CD8 T cells could also express TNFR2 and the signal of TNFR2 in CD8 cytotoxic T lymphocytes (CTLs) was purportedly mediated by the anti-tumor effect of agonistic antibodies against TNFR2 (27). We analyzed TNFR2 expression on tumor-infiltrating CD8 T cells in human cancers. The results showed that CD8 T cells indeed expressed high levels of TNFR2. Interestingly, CD8 cells with high TNFR2 expression appeared to have a terminal exhausted phenotype, as defined by the expression of CTLA4, HAVCR2, and CXCL13 (Figures 1C–F). Furthermore, we analyzed the expression of selected marker genes across several cancer types.

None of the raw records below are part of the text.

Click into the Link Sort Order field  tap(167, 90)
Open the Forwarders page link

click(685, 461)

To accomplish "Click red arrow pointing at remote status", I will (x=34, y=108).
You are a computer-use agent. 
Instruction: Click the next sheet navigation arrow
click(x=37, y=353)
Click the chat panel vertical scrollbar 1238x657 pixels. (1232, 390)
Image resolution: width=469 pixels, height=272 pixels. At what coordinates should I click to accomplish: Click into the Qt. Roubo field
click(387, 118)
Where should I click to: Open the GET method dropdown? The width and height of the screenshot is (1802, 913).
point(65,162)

UMAP visualization demonstrated that high expression of TNFR2 was presented in tumor-infiltrating Tregs and exhausted CD8 T cells across human breast cancer (BRCA), hepatocellular carcinoma (HCC), lung cancer (LC), and melanoma (MELA) (Figures 1G, H). TNFR2 expression by CD4 T and CD8 T cell metaclusters in other 17 human cancer types were analyzed as well, and results consistently showed that TNFR2-expressing cells are mostly concentrated by Tregs in CD4 T cells, while distribution of TNFR2-expressing cells are less homogenous in the CD8 T cells in these cancer types (Supplementary Figure 1). Besides, the expression profile of TNF in tumor-infiltrating T cells was also analyzed. The results showed that there was no clear pattern of TNF expression in CD4 and CD8 T cells (Supplementary Figure 2).

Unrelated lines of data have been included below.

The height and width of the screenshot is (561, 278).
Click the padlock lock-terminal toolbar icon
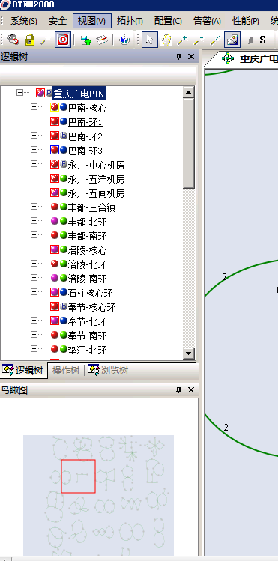30,40
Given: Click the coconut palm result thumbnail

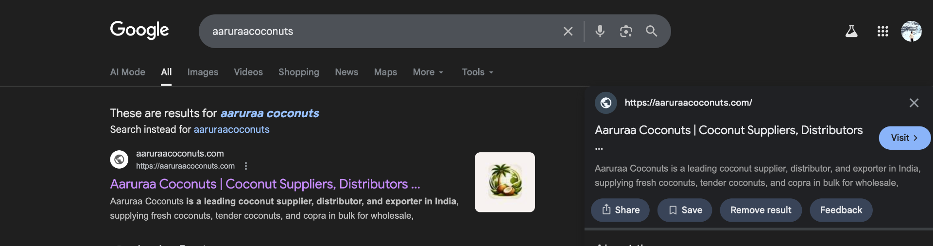Looking at the screenshot, I should click(x=504, y=182).
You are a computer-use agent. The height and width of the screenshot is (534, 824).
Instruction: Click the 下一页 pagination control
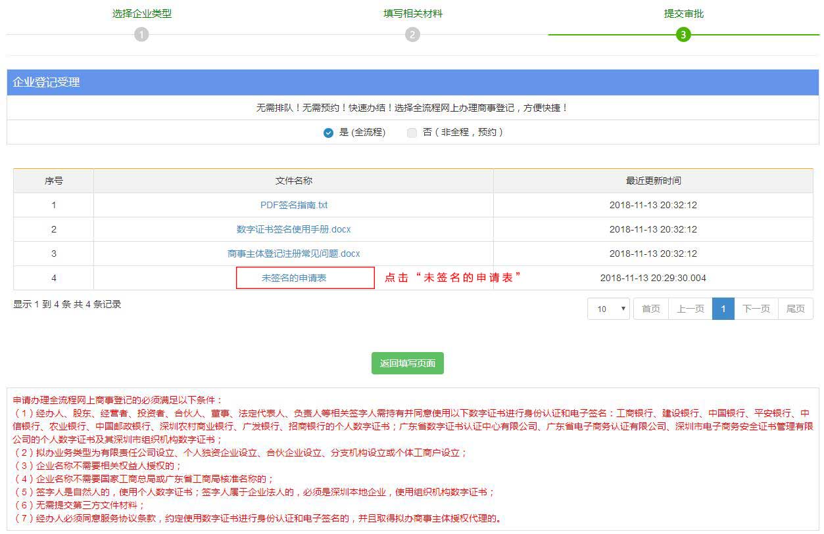pos(756,308)

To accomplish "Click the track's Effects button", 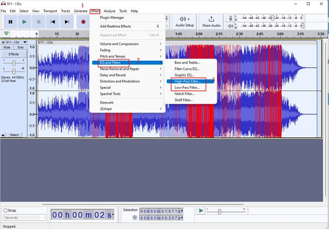I will 14,54.
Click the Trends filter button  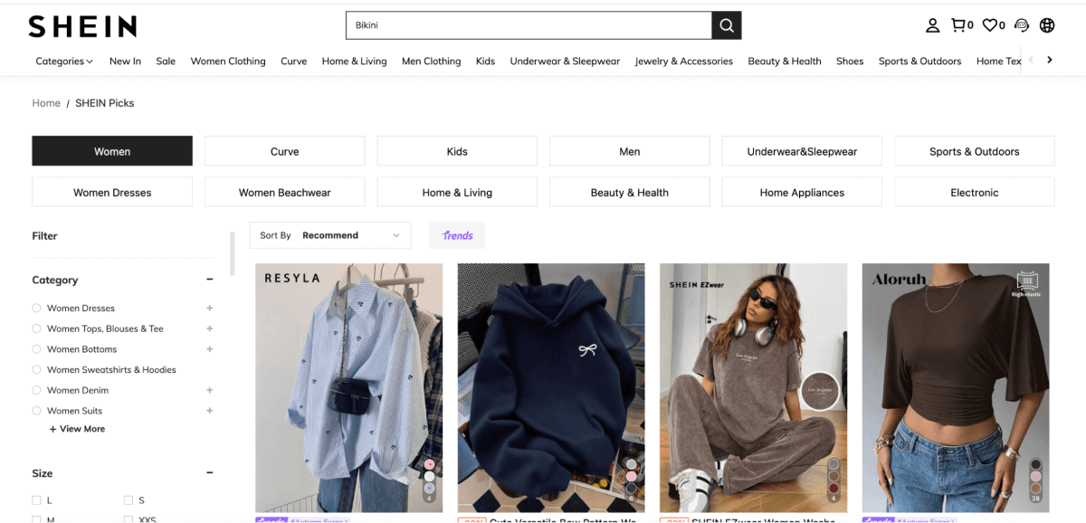[457, 235]
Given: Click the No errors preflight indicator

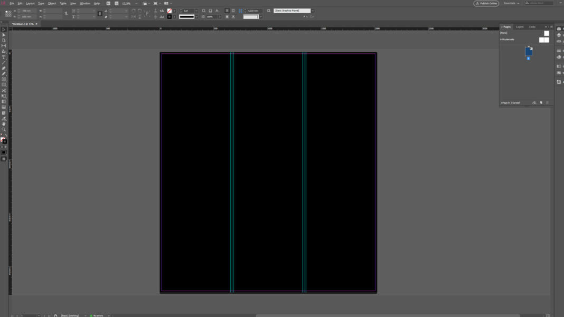Looking at the screenshot, I should tap(96, 315).
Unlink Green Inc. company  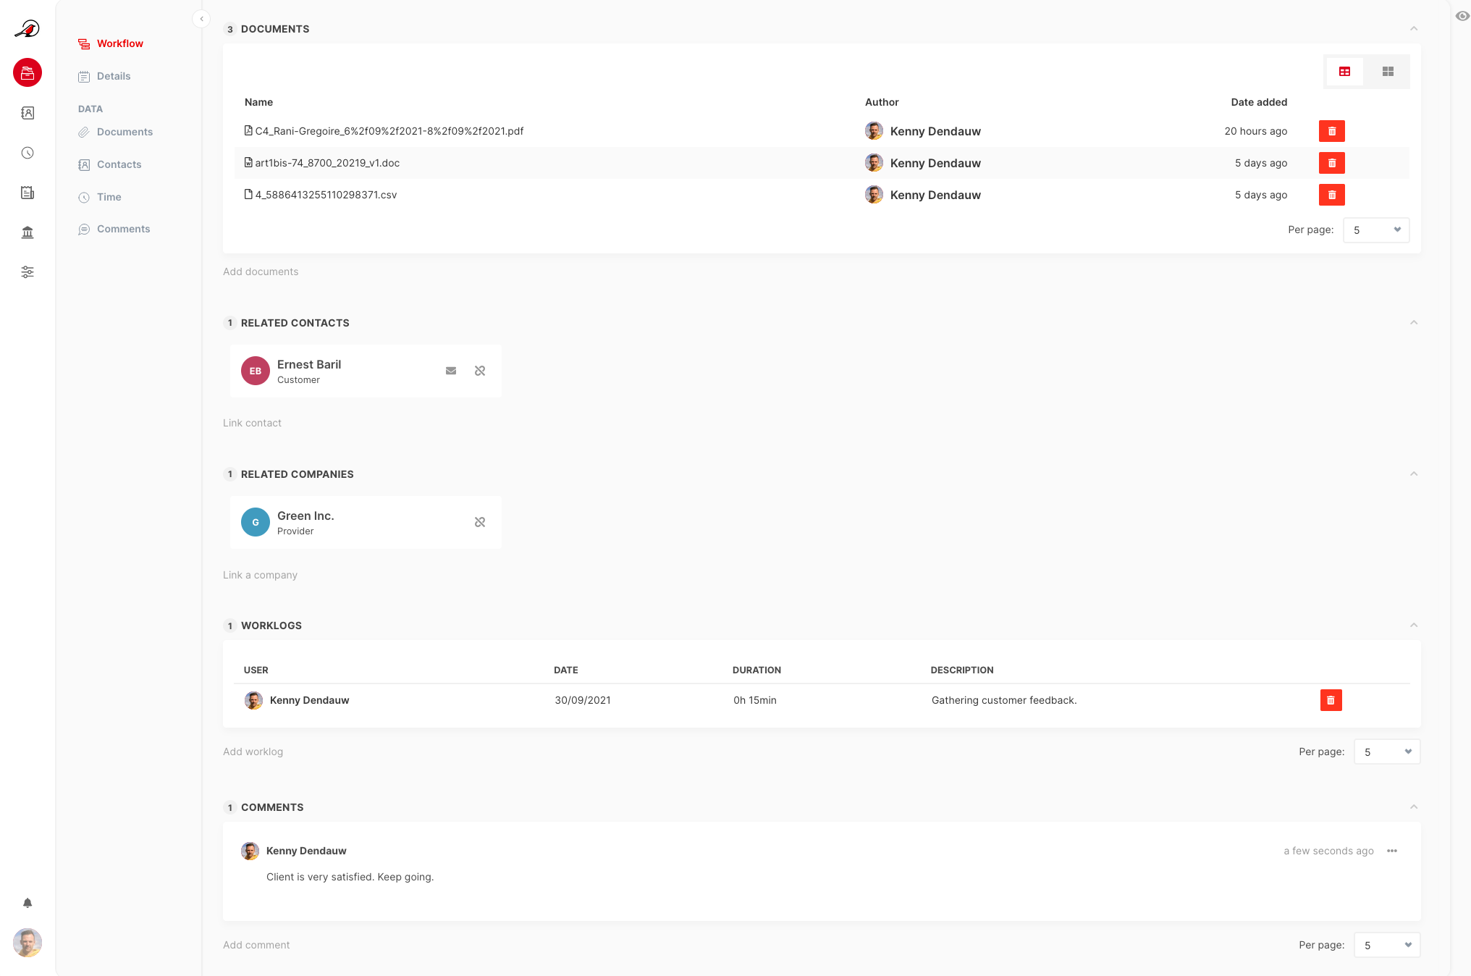click(480, 522)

Association of TNFR2 with responsiveness to ICIs therapy
To further assess the potential relationship of TNFR2 signaling on the state of the immune-suppressive tumor environment, and to predict the response of patients to the treatment with ICIs, we evaluated the expression of immune-checkpoint–relevant gene markers of SIGLEC15, TIGIT, CD274 (PD-L1), HAVCR2, PDCD1 (PD-1), CTLA4, LAG3, and PDCD1LG2 (PD-L2) (31, 32). The results showed that TNFR2 expression was positively correlated with the expression of these checkpoint markers in BRCA, HCC, LUSC, and MELA, respectively (Figures 2A–D). Next, we assessed the correlation between TNFR2 expression and the ICIs response by Tumor Immune Dysfunction and Exclusion (TIDE) score (33). The results showed that higher TNFR2 expression was associated with higher TIDE scores, complying with poorer responses to ICIs therapy, in patients with BRCA, HCC, LUSC, and MELA (Figures 2E–H). Therefore, the results of our analysis clearly indicate that TNFR2 expression is associated with a general immunosuppressive state in tumor environments. Thus, high levels of TNFR2 expression are associated with poor responses of patients to ICIs treatment.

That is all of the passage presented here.